→ **STATED PROBLEM**: Extract the following lines verbatim, covering all the records.

(Collected data)
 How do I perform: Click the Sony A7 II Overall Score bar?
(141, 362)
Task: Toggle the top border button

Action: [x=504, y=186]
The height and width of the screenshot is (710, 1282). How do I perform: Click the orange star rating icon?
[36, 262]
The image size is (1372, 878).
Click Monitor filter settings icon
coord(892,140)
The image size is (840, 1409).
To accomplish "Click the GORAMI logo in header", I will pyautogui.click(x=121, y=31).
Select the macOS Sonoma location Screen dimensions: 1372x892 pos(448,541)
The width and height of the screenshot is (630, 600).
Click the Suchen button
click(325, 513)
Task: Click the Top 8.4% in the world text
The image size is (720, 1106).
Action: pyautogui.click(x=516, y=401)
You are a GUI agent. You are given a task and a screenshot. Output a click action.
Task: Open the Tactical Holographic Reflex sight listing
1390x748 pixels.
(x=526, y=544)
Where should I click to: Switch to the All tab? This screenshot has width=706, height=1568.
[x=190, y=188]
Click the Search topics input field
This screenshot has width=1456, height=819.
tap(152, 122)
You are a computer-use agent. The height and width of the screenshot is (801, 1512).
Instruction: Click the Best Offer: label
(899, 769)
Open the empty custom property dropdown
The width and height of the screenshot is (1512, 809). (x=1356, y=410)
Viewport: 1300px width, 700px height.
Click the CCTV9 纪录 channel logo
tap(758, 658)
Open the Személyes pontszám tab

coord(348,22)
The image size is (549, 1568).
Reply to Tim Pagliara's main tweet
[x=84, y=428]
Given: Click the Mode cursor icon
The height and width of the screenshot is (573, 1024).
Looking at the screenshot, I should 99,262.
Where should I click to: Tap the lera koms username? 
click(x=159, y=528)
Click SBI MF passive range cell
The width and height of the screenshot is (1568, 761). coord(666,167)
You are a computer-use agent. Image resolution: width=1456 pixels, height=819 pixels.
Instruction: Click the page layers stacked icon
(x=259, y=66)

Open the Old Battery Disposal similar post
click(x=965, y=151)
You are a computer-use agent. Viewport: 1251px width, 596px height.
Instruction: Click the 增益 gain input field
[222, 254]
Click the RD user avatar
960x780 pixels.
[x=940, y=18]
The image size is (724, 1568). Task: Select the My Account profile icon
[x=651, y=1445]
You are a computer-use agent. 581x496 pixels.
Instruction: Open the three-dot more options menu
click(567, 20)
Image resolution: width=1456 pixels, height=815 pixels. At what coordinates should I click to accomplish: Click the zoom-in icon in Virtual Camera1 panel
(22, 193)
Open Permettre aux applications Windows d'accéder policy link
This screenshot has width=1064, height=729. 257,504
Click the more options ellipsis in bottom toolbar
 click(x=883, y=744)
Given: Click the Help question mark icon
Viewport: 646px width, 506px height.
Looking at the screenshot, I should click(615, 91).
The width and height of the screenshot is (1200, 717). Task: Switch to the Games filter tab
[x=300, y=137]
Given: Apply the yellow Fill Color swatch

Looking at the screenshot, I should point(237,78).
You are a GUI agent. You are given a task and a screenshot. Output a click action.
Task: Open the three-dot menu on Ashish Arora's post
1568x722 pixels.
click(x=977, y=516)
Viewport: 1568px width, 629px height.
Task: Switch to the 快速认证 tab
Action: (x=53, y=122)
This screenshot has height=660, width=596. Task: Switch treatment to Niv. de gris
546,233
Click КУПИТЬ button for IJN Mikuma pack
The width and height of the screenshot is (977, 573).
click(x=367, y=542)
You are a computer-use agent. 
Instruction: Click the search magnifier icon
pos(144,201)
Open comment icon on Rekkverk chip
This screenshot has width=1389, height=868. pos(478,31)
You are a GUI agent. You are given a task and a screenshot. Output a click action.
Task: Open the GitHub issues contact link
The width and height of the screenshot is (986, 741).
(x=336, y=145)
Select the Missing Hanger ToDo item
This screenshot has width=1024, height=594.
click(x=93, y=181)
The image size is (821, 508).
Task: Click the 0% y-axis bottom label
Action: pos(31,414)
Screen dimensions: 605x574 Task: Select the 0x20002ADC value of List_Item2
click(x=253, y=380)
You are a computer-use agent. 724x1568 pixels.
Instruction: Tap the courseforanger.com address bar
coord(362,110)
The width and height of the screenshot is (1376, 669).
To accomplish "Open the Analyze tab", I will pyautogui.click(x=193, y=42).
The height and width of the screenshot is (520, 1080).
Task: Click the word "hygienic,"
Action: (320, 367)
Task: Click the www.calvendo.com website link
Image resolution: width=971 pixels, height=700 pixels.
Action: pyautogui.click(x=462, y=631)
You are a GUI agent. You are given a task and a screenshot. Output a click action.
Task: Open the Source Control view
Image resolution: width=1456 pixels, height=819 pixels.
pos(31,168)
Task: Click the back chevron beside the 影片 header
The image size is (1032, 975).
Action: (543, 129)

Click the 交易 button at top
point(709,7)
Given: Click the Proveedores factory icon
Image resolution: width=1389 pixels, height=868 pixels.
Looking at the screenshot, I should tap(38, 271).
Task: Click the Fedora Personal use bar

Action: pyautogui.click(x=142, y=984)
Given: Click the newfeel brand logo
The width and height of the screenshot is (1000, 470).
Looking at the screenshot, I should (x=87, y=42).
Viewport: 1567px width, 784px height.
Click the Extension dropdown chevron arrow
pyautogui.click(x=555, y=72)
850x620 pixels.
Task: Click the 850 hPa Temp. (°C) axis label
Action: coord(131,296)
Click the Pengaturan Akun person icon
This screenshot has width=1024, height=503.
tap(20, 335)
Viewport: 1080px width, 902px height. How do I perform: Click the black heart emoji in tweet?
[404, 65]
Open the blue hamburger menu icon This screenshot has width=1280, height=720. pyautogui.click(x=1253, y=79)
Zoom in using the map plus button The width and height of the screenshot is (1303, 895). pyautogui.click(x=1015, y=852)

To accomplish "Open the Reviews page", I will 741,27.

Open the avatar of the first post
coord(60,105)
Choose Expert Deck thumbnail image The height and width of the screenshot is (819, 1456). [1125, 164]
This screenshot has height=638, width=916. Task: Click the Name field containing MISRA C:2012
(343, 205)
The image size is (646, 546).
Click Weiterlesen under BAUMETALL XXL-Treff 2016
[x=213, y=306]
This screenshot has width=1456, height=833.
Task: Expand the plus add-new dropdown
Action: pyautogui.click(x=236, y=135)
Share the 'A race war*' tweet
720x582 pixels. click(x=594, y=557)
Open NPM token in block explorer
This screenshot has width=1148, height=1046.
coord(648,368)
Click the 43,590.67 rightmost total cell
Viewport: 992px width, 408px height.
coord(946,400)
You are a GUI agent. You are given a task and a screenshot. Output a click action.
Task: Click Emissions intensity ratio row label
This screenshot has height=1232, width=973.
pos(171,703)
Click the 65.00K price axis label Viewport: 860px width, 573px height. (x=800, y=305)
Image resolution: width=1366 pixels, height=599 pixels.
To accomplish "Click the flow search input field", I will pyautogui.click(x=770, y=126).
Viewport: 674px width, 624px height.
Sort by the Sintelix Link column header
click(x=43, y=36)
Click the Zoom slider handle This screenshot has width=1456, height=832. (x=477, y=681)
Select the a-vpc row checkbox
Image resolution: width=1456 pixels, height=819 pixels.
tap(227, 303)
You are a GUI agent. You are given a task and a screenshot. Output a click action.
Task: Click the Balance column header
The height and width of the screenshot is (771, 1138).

→ **RESULT FOR THIS EXERCISE**:
 How do I perform: Click the Sony A7 II Overall Score bar?
(141, 362)
Task: Toggle the top border button

Action: [x=504, y=186]
The height and width of the screenshot is (710, 1282). How do I perform: Click the orange star rating icon?
[36, 262]
The image size is (1372, 878).
Click Monitor filter settings icon
coord(892,140)
The image size is (840, 1409).
To accomplish "Click the GORAMI logo in header", I will pyautogui.click(x=121, y=31).
Select the macOS Sonoma location Screen dimensions: 1372x892 pos(448,541)
The width and height of the screenshot is (630, 600).
Click the Suchen button
click(325, 513)
Task: Click the Top 8.4% in the world text
The image size is (720, 1106).
Action: pyautogui.click(x=516, y=401)
You are a GUI agent. You are given a task and a screenshot. Output a click action.
Task: Open the Tactical Holographic Reflex sight listing
1390x748 pixels.
(x=526, y=544)
Where should I click to: Switch to the All tab? This screenshot has width=706, height=1568.
[x=190, y=188]
Click the Search topics input field
This screenshot has width=1456, height=819.
tap(152, 122)
You are a computer-use agent. The height and width of the screenshot is (801, 1512).
Instruction: Click the Best Offer: label
(899, 769)
Open the empty custom property dropdown
The width and height of the screenshot is (1512, 809). (x=1356, y=410)
Viewport: 1300px width, 700px height.
Click the CCTV9 纪录 channel logo
tap(758, 658)
Open the Személyes pontszám tab

coord(348,22)
The image size is (549, 1568).
Reply to Tim Pagliara's main tweet
[x=84, y=428]
Given: Click the Mode cursor icon
The height and width of the screenshot is (573, 1024).
Looking at the screenshot, I should 99,262.
Where should I click to: Tap the lera koms username? 
click(x=159, y=528)
Click SBI MF passive range cell
The width and height of the screenshot is (1568, 761). coord(666,167)
You are a computer-use agent. Image resolution: width=1456 pixels, height=819 pixels.
Instruction: Click the page layers stacked icon
(x=259, y=66)

Open the Old Battery Disposal similar post
click(x=965, y=151)
You are a computer-use agent. Viewport: 1251px width, 596px height.
Instruction: Click the 增益 gain input field
[222, 254]
Click the RD user avatar
960x780 pixels.
[x=940, y=18]
The image size is (724, 1568). Task: Select the My Account profile icon
[x=651, y=1445]
You are a computer-use agent. 581x496 pixels.
Instruction: Open the three-dot more options menu
click(567, 20)
Image resolution: width=1456 pixels, height=815 pixels. At what coordinates should I click to accomplish: Click the zoom-in icon in Virtual Camera1 panel
(22, 193)
Open Permettre aux applications Windows d'accéder policy link
This screenshot has width=1064, height=729. 257,504
Click the more options ellipsis in bottom toolbar
 click(x=883, y=744)
Given: Click the Help question mark icon
Viewport: 646px width, 506px height.
Looking at the screenshot, I should click(615, 91).
The width and height of the screenshot is (1200, 717). Task: Switch to the Games filter tab
[x=300, y=137]
Given: Apply the yellow Fill Color swatch

Looking at the screenshot, I should point(237,78).
You are a GUI agent. You are given a task and a screenshot. Output a click action.
Task: Open the three-dot menu on Ashish Arora's post
1568x722 pixels.
click(x=977, y=516)
Viewport: 1568px width, 629px height.
Task: Switch to the 快速认证 tab
Action: (x=53, y=122)
This screenshot has height=660, width=596. Task: Switch treatment to Niv. de gris
546,233
Click КУПИТЬ button for IJN Mikuma pack
The width and height of the screenshot is (977, 573).
click(x=367, y=542)
You are a computer-use agent. 
Instruction: Click the search magnifier icon
pos(144,201)
Open comment icon on Rekkverk chip
This screenshot has width=1389, height=868. pos(478,31)
You are a GUI agent. You are given a task and a screenshot. Output a click action.
Task: Open the GitHub issues contact link
The width and height of the screenshot is (986, 741).
(x=336, y=145)
Select the Missing Hanger ToDo item
This screenshot has width=1024, height=594.
click(x=93, y=181)
The image size is (821, 508).
Task: Click the 0% y-axis bottom label
Action: pos(31,414)
Screen dimensions: 605x574 Task: Select the 0x20002ADC value of List_Item2
click(x=253, y=380)
You are a computer-use agent. 724x1568 pixels.
Instruction: Tap the courseforanger.com address bar
coord(362,110)
The width and height of the screenshot is (1376, 669).
To accomplish "Open the Analyze tab", I will pyautogui.click(x=193, y=42).
The height and width of the screenshot is (520, 1080).
Task: Click the word "hygienic,"
Action: (320, 367)
Task: Click the www.calvendo.com website link
Image resolution: width=971 pixels, height=700 pixels.
Action: pyautogui.click(x=462, y=631)
You are a GUI agent. You are given a task and a screenshot. Output a click action.
Task: Open the Source Control view
Image resolution: width=1456 pixels, height=819 pixels.
pos(31,168)
Task: Click the back chevron beside the 影片 header
The image size is (1032, 975).
Action: (543, 129)

Click the 交易 button at top
point(709,7)
Given: Click the Proveedores factory icon
Image resolution: width=1389 pixels, height=868 pixels.
Looking at the screenshot, I should tap(38, 271).
Task: Click the Fedora Personal use bar

Action: pyautogui.click(x=142, y=984)
Given: Click the newfeel brand logo
The width and height of the screenshot is (1000, 470).
Looking at the screenshot, I should (x=87, y=42).
Viewport: 1567px width, 784px height.
Click the Extension dropdown chevron arrow
pyautogui.click(x=555, y=72)
850x620 pixels.
Task: Click the 850 hPa Temp. (°C) axis label
Action: coord(131,296)
Click the Pengaturan Akun person icon
This screenshot has width=1024, height=503.
tap(20, 335)
Viewport: 1080px width, 902px height. How do I perform: Click the black heart emoji in tweet?
[404, 65]
Open the blue hamburger menu icon This screenshot has width=1280, height=720. pyautogui.click(x=1253, y=79)
Zoom in using the map plus button The width and height of the screenshot is (1303, 895). pyautogui.click(x=1015, y=852)

To accomplish "Open the Reviews page", I will 741,27.

Open the avatar of the first post
coord(60,105)
Choose Expert Deck thumbnail image The height and width of the screenshot is (819, 1456). [1125, 164]
This screenshot has height=638, width=916. Task: Click the Name field containing MISRA C:2012
(343, 205)
The image size is (646, 546).
Click Weiterlesen under BAUMETALL XXL-Treff 2016
[x=213, y=306]
This screenshot has width=1456, height=833.
Task: Expand the plus add-new dropdown
Action: pyautogui.click(x=236, y=135)
Share the 'A race war*' tweet
720x582 pixels. click(x=594, y=557)
Open NPM token in block explorer
This screenshot has width=1148, height=1046.
coord(648,368)
Click the 43,590.67 rightmost total cell
Viewport: 992px width, 408px height.
coord(946,400)
You are a GUI agent. You are given a task and a screenshot. Output a click action.
Task: Click Emissions intensity ratio row label
This screenshot has height=1232, width=973.
pos(171,703)
Click the 65.00K price axis label Viewport: 860px width, 573px height. (x=800, y=305)
Image resolution: width=1366 pixels, height=599 pixels.
To accomplish "Click the flow search input field", I will pyautogui.click(x=770, y=126).
Viewport: 674px width, 624px height.
Sort by the Sintelix Link column header
click(x=43, y=36)
Click the Zoom slider handle This screenshot has width=1456, height=832. (x=477, y=681)
Select the a-vpc row checkbox
Image resolution: width=1456 pixels, height=819 pixels.
tap(227, 303)
You are a GUI agent. You are given a task and a screenshot. Output a click action.
Task: Click the Balance column header
The height and width of the screenshot is (771, 1138).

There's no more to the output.